I colori della notte
Marco Cicala

- Il Venerdì

- 03/10/2014

Mentre noi dormiamo, loro

«lavorano».

In un romanzo, lo scrittore Arturo Pérez-Reverte si

è calato nel mondo segreto dei graffitari illegali:

«Non li approvo, ma ci rivelano qualcosa sulla crisi della nostra società».

Intervista.

Madrid.

Si chiamava Juan Carlos Argüello, ma nel milieututti lo conoscevano come Muelle.

Zazzera nera, occhiali neri, giubbotto nero, sorrisetto canaglia, veniva da Campamento, borgata del Sudovest madrileno.

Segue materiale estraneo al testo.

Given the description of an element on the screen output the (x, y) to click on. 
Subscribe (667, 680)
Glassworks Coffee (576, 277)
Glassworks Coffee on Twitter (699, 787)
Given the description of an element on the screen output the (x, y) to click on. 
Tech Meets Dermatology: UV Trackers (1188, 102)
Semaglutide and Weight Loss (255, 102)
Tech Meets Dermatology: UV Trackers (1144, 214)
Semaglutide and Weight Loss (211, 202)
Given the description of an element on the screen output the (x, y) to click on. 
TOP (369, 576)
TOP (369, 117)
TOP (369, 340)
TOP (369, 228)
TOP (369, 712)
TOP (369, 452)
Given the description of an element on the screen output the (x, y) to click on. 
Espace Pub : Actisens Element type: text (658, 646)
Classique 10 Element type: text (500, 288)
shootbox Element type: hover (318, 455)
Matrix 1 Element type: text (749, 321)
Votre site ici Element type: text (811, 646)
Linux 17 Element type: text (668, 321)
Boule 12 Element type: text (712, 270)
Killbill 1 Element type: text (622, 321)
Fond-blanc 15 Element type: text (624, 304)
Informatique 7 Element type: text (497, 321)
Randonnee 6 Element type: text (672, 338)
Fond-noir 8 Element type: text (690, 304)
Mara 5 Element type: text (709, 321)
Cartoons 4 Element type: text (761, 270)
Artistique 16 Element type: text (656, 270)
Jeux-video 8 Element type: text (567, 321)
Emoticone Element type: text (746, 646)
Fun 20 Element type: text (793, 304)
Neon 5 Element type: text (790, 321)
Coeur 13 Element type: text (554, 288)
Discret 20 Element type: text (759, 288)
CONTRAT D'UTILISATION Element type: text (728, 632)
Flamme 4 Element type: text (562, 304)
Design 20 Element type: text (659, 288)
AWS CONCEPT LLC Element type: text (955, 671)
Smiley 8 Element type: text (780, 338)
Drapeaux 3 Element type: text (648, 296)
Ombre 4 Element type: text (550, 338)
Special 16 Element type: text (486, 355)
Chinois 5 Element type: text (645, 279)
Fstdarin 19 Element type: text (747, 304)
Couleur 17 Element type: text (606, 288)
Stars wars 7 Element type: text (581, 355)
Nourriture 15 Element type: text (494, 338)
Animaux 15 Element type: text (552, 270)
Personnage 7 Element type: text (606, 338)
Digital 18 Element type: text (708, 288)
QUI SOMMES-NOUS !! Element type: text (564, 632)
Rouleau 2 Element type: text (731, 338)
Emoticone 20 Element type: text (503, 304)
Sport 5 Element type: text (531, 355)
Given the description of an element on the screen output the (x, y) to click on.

A metà anni Ottanta fu l'apripista del graffitismo in Spagna.

I muri della Movida erano tempestati della sua firma: un ghirigoro a forma di molla che finiva ad aculeo, con sopra la erre cerchiata del marchio registrato.

Sberleffo all'autorialità mercificata.

Gli proposero di trasformare la sigla in griffe per collezioni di abbigliamento.

Lui rifiutò.

In obbedienza all'etica graffitara: illegale, antieconomica, a suo modo donchisciottesca.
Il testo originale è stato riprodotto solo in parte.